EXERCISE AIM: Leave out the pictures and output the data verbatim.

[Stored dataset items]
-----

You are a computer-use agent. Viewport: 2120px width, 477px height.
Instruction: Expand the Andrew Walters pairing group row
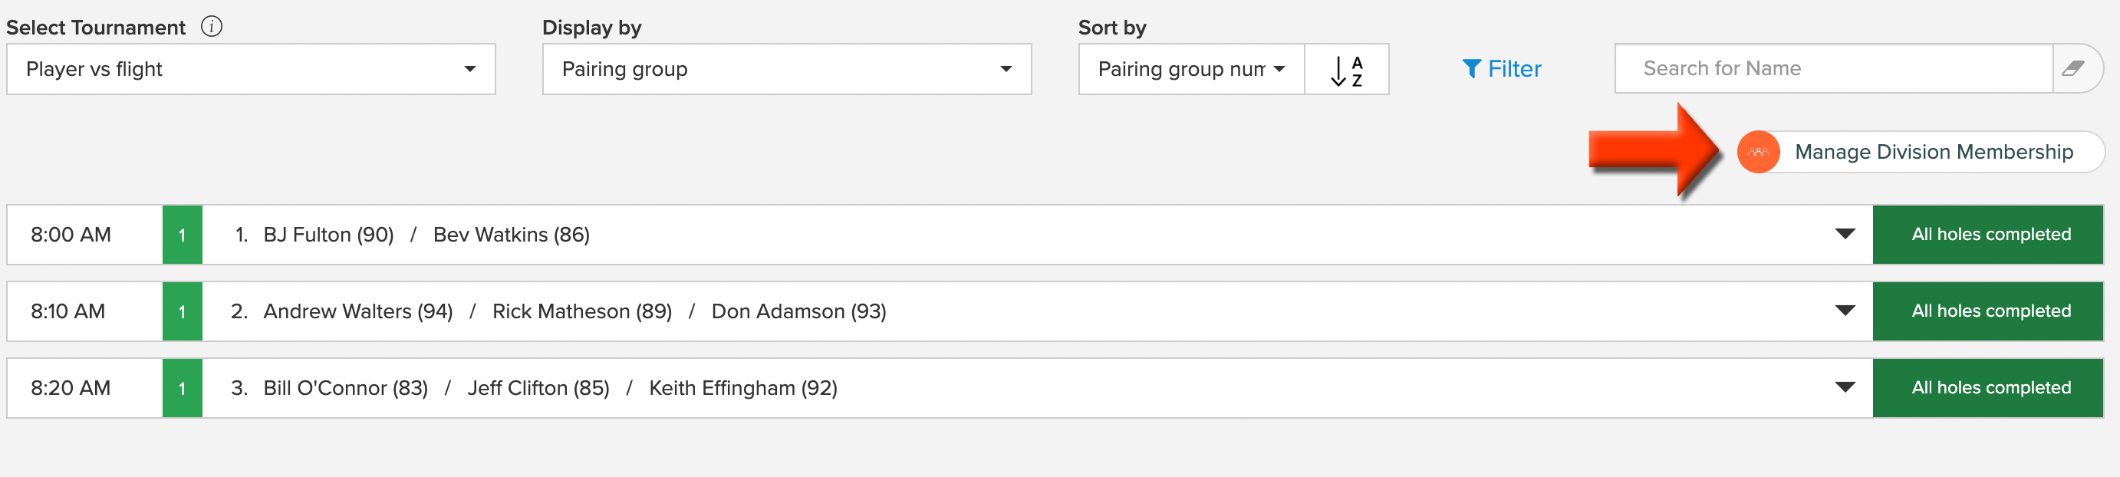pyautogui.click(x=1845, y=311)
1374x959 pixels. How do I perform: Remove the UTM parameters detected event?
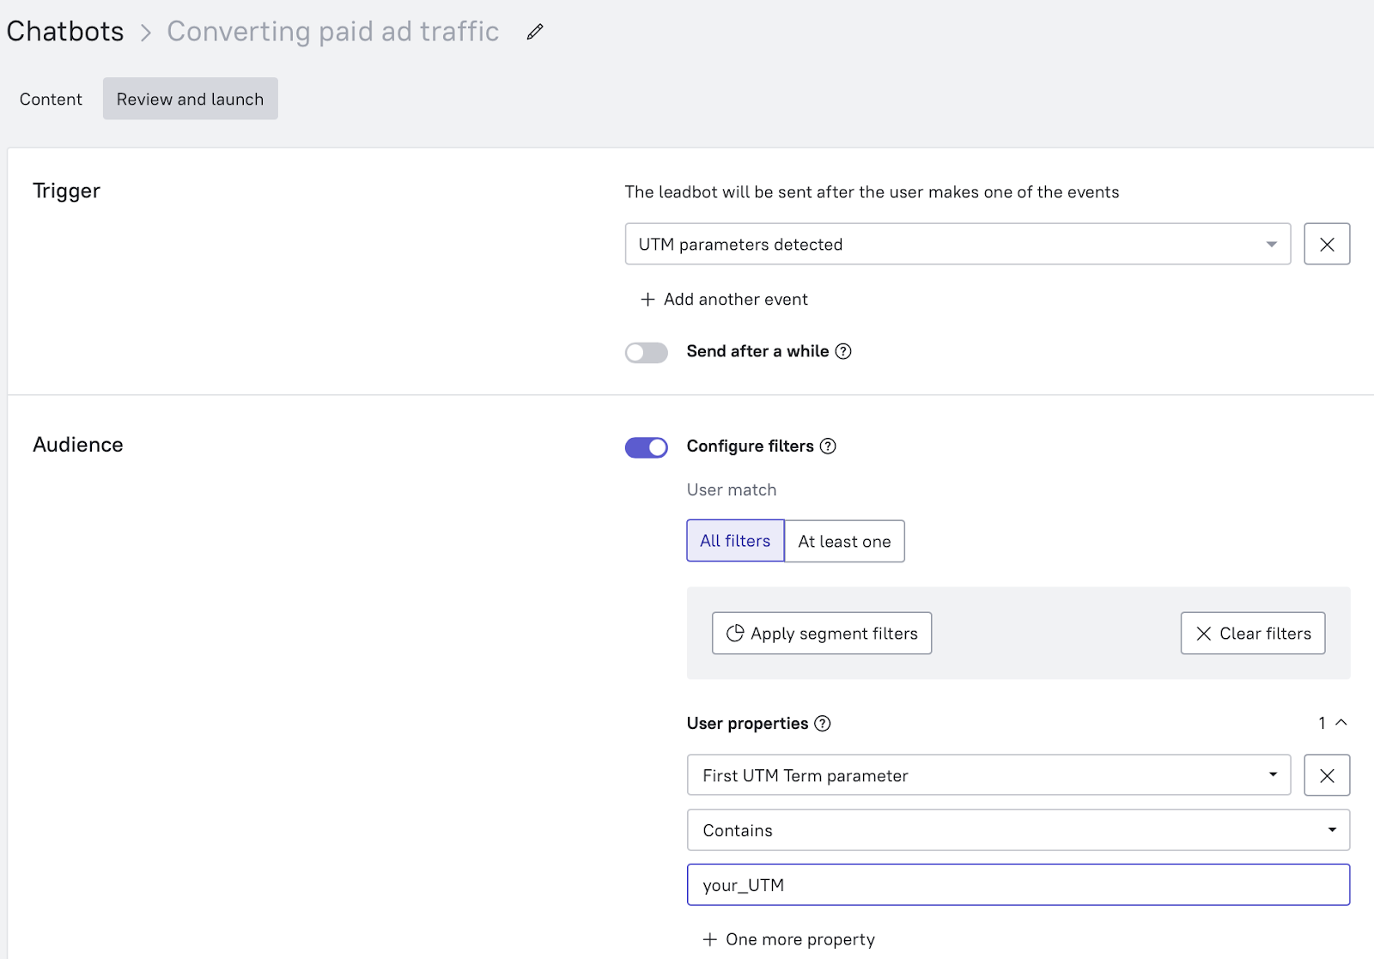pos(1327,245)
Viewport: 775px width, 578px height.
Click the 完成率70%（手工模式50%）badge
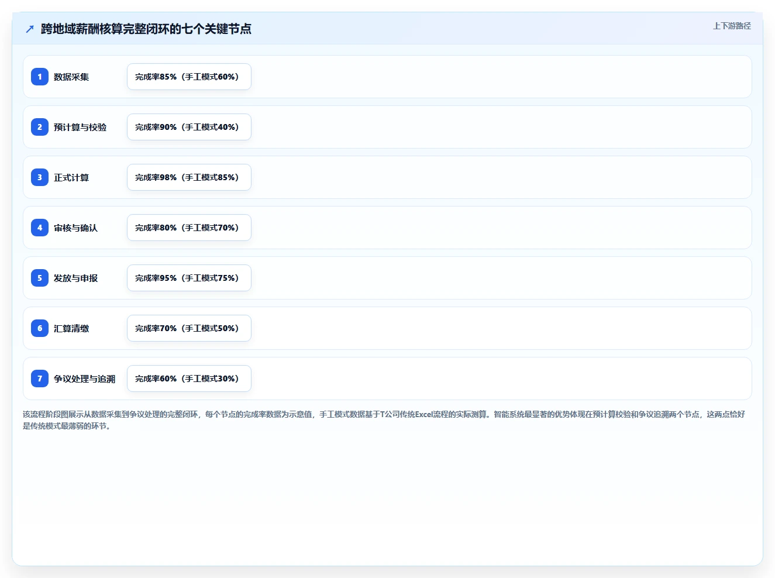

-----

PROBLEM SOLUTION:
You are a computer-use agent. Viewport: 2120px width, 477px height.
Instruction: Expand the Andrew Walters pairing group row
pyautogui.click(x=1845, y=311)
1374x959 pixels. How do I perform: Remove the UTM parameters detected event?
pos(1327,245)
Viewport: 775px width, 578px height.
Click the 完成率70%（手工模式50%）badge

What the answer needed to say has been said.